AVAILABLE DATA: Begin

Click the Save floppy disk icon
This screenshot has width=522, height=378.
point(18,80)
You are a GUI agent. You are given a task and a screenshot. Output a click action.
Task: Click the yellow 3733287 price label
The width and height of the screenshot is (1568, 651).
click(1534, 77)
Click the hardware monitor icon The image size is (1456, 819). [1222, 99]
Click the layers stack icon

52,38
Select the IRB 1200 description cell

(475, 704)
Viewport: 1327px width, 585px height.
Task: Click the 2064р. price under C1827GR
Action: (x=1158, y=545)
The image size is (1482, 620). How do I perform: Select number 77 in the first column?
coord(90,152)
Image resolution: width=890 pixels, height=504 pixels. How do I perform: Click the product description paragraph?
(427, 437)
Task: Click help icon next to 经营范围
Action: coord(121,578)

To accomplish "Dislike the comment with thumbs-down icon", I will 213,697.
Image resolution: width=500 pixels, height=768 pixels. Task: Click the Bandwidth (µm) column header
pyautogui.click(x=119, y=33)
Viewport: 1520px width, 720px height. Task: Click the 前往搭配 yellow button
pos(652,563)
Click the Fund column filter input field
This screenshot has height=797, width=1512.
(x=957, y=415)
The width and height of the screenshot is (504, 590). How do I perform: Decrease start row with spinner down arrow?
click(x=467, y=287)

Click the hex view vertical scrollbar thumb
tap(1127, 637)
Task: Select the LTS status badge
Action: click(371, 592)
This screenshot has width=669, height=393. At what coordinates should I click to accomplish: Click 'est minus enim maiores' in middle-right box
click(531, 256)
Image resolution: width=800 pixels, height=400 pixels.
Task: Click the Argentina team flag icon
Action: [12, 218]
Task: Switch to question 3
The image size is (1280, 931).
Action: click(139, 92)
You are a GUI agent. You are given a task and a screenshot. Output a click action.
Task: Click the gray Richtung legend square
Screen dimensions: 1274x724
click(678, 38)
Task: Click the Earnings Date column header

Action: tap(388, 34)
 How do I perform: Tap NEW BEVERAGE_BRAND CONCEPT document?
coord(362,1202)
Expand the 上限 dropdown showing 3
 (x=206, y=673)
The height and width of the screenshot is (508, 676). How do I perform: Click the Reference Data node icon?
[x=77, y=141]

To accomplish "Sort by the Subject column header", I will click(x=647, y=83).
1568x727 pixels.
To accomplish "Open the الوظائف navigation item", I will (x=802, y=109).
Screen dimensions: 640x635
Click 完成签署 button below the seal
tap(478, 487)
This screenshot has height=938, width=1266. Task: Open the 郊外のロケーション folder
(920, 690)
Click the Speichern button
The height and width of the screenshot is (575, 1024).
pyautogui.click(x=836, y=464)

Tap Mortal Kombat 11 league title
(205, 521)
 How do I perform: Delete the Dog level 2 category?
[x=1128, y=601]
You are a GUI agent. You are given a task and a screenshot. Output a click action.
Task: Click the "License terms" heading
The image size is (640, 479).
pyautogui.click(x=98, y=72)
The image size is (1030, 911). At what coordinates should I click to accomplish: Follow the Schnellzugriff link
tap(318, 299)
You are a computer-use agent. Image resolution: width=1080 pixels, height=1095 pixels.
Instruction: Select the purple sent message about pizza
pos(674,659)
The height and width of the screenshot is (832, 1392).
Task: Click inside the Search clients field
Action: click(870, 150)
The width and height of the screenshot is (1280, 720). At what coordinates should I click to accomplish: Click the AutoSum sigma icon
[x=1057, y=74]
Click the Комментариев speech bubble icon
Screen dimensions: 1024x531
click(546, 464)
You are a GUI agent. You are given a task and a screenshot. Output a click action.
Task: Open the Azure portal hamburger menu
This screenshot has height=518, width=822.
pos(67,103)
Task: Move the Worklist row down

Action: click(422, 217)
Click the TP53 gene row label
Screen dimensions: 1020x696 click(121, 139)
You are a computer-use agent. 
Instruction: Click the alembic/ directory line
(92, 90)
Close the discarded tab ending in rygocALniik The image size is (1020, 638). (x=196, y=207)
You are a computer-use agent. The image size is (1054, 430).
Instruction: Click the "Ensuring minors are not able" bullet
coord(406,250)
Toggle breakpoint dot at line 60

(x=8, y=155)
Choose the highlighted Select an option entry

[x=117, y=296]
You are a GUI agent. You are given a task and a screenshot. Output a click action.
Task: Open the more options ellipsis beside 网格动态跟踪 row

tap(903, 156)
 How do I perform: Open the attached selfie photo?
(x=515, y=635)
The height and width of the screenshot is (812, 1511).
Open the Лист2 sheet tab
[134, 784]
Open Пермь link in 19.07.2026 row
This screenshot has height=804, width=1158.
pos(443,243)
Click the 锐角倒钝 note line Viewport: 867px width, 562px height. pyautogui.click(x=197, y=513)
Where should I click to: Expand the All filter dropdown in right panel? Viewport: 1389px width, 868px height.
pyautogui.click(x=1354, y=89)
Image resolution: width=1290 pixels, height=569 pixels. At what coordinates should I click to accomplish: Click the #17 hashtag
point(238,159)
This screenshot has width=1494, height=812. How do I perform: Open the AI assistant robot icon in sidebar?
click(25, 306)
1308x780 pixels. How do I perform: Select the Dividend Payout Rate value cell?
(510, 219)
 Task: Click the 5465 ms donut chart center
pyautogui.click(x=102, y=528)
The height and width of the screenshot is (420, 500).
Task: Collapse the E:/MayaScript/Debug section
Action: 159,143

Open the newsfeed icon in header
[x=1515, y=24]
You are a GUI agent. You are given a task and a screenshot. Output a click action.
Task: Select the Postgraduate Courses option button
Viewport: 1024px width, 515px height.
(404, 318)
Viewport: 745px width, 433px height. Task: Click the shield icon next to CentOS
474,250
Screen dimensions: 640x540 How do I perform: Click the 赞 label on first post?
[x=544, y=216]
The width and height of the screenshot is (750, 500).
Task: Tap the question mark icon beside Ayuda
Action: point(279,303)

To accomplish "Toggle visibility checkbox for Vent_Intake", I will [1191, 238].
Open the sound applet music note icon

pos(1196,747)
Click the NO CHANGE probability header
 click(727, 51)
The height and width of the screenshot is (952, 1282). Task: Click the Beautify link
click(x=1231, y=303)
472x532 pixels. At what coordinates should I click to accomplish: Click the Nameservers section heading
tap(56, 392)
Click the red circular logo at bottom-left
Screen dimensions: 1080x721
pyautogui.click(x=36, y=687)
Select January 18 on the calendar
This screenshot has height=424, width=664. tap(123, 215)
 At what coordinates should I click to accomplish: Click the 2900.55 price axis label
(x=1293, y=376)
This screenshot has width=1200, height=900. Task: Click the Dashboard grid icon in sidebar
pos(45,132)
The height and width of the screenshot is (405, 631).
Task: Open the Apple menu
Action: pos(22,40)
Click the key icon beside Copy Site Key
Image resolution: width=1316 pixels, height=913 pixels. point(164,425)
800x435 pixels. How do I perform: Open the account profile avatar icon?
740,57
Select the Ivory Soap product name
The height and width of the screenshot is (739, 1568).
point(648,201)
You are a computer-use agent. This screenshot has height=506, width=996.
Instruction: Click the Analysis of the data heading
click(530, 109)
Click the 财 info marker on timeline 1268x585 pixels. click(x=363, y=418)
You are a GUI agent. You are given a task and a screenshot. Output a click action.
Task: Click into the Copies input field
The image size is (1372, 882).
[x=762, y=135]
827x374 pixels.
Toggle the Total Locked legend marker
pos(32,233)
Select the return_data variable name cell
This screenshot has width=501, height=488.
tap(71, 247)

AVAILABLE DATA: End

» WHAT YOU NEED TO DO:
Each record must be repeated exactly as it is.

» TASK ANSWER:
Click the Save floppy disk icon
This screenshot has width=522, height=378.
point(18,80)
You are a GUI agent. You are given a task and a screenshot. Output a click action.
Task: Click the yellow 3733287 price label
The width and height of the screenshot is (1568, 651).
click(1534, 77)
Click the hardware monitor icon The image size is (1456, 819). [1222, 99]
Click the layers stack icon

52,38
Select the IRB 1200 description cell

(475, 704)
Viewport: 1327px width, 585px height.
Task: Click the 2064р. price under C1827GR
Action: (x=1158, y=545)
The image size is (1482, 620). How do I perform: Select number 77 in the first column?
coord(90,152)
Image resolution: width=890 pixels, height=504 pixels. How do I perform: Click the product description paragraph?
(427, 437)
Task: Click help icon next to 经营范围
Action: coord(121,578)

To accomplish "Dislike the comment with thumbs-down icon", I will 213,697.
Image resolution: width=500 pixels, height=768 pixels. Task: Click the Bandwidth (µm) column header
pyautogui.click(x=119, y=33)
Viewport: 1520px width, 720px height. Task: Click the 前往搭配 yellow button
pos(652,563)
Click the Fund column filter input field
This screenshot has height=797, width=1512.
(x=957, y=415)
The width and height of the screenshot is (504, 590). How do I perform: Decrease start row with spinner down arrow?
click(x=467, y=287)

Click the hex view vertical scrollbar thumb
tap(1127, 637)
Task: Select the LTS status badge
Action: click(371, 592)
This screenshot has width=669, height=393. At what coordinates should I click to accomplish: Click 'est minus enim maiores' in middle-right box
click(531, 256)
Image resolution: width=800 pixels, height=400 pixels.
Task: Click the Argentina team flag icon
Action: [12, 218]
Task: Switch to question 3
The image size is (1280, 931).
Action: click(139, 92)
You are a GUI agent. You are given a task and a screenshot. Output a click action.
Task: Click the gray Richtung legend square
Screen dimensions: 1274x724
click(678, 38)
Task: Click the Earnings Date column header

Action: tap(388, 34)
 How do I perform: Tap NEW BEVERAGE_BRAND CONCEPT document?
coord(362,1202)
Expand the 上限 dropdown showing 3
 (x=206, y=673)
The height and width of the screenshot is (508, 676). How do I perform: Click the Reference Data node icon?
[x=77, y=141]

To accomplish "Sort by the Subject column header", I will click(x=647, y=83).
1568x727 pixels.
To accomplish "Open the الوظائف navigation item", I will (x=802, y=109).
Screen dimensions: 640x635
Click 完成签署 button below the seal
tap(478, 487)
This screenshot has height=938, width=1266. Task: Open the 郊外のロケーション folder
(920, 690)
Click the Speichern button
The height and width of the screenshot is (575, 1024).
pyautogui.click(x=836, y=464)

Tap Mortal Kombat 11 league title
(205, 521)
 How do I perform: Delete the Dog level 2 category?
[x=1128, y=601]
You are a GUI agent. You are given a task and a screenshot. Output a click action.
Task: Click the "License terms" heading
The image size is (640, 479).
pyautogui.click(x=98, y=72)
The image size is (1030, 911). At what coordinates should I click to accomplish: Follow the Schnellzugriff link
tap(318, 299)
You are a computer-use agent. Image resolution: width=1080 pixels, height=1095 pixels.
Instruction: Select the purple sent message about pizza
pos(674,659)
The height and width of the screenshot is (832, 1392).
Task: Click inside the Search clients field
Action: click(870, 150)
The width and height of the screenshot is (1280, 720). At what coordinates should I click to accomplish: Click the AutoSum sigma icon
[x=1057, y=74]
Click the Комментариев speech bubble icon
Screen dimensions: 1024x531
click(546, 464)
You are a GUI agent. You are given a task and a screenshot. Output a click action.
Task: Open the Azure portal hamburger menu
This screenshot has height=518, width=822.
pos(67,103)
Task: Move the Worklist row down

Action: click(422, 217)
Click the TP53 gene row label
Screen dimensions: 1020x696 click(121, 139)
You are a computer-use agent. 
Instruction: Click the alembic/ directory line
(92, 90)
Close the discarded tab ending in rygocALniik The image size is (1020, 638). (x=196, y=207)
You are a computer-use agent. The image size is (1054, 430).
Instruction: Click the "Ensuring minors are not able" bullet
coord(406,250)
Toggle breakpoint dot at line 60

(x=8, y=155)
Choose the highlighted Select an option entry

[x=117, y=296]
You are a GUI agent. You are given a task and a screenshot. Output a click action.
Task: Open the more options ellipsis beside 网格动态跟踪 row

tap(903, 156)
 How do I perform: Open the attached selfie photo?
(x=515, y=635)
The height and width of the screenshot is (812, 1511).
Open the Лист2 sheet tab
[134, 784]
Open Пермь link in 19.07.2026 row
This screenshot has height=804, width=1158.
pos(443,243)
Click the 锐角倒钝 note line Viewport: 867px width, 562px height. pyautogui.click(x=197, y=513)
Where should I click to: Expand the All filter dropdown in right panel? Viewport: 1389px width, 868px height.
pyautogui.click(x=1354, y=89)
Image resolution: width=1290 pixels, height=569 pixels. At what coordinates should I click to accomplish: Click the #17 hashtag
point(238,159)
This screenshot has width=1494, height=812. How do I perform: Open the AI assistant robot icon in sidebar?
click(25, 306)
1308x780 pixels. How do I perform: Select the Dividend Payout Rate value cell?
(510, 219)
 Task: Click the 5465 ms donut chart center
pyautogui.click(x=102, y=528)
The height and width of the screenshot is (420, 500).
Task: Collapse the E:/MayaScript/Debug section
Action: 159,143

Open the newsfeed icon in header
[x=1515, y=24]
You are a GUI agent. You are given a task and a screenshot. Output a click action.
Task: Select the Postgraduate Courses option button
Viewport: 1024px width, 515px height.
(404, 318)
Viewport: 745px width, 433px height. Task: Click the shield icon next to CentOS
474,250
Screen dimensions: 640x540 How do I perform: Click the 赞 label on first post?
[x=544, y=216]
The width and height of the screenshot is (750, 500).
Task: Tap the question mark icon beside Ayuda
Action: point(279,303)

To accomplish "Toggle visibility checkbox for Vent_Intake", I will [1191, 238].
Open the sound applet music note icon

pos(1196,747)
Click the NO CHANGE probability header
 click(727, 51)
The height and width of the screenshot is (952, 1282). Task: Click the Beautify link
click(x=1231, y=303)
472x532 pixels. At what coordinates should I click to accomplish: Click the Nameservers section heading
tap(56, 392)
Click the red circular logo at bottom-left
Screen dimensions: 1080x721
pyautogui.click(x=36, y=687)
Select January 18 on the calendar
This screenshot has height=424, width=664. tap(123, 215)
 At what coordinates should I click to accomplish: Click the 2900.55 price axis label
(x=1293, y=376)
This screenshot has width=1200, height=900. Task: Click the Dashboard grid icon in sidebar
pos(45,132)
The height and width of the screenshot is (405, 631).
Task: Open the Apple menu
Action: pos(22,40)
Click the key icon beside Copy Site Key
Image resolution: width=1316 pixels, height=913 pixels. point(164,425)
800x435 pixels. How do I perform: Open the account profile avatar icon?
740,57
Select the Ivory Soap product name
The height and width of the screenshot is (739, 1568).
point(648,201)
You are a computer-use agent. This screenshot has height=506, width=996.
Instruction: Click the Analysis of the data heading
click(530, 109)
Click the 财 info marker on timeline 1268x585 pixels. click(x=363, y=418)
You are a GUI agent. You are given a task and a screenshot. Output a click action.
Task: Click into the Copies input field
The image size is (1372, 882).
[x=762, y=135]
827x374 pixels.
Toggle the Total Locked legend marker
pos(32,233)
Select the return_data variable name cell
This screenshot has width=501, height=488.
tap(71, 247)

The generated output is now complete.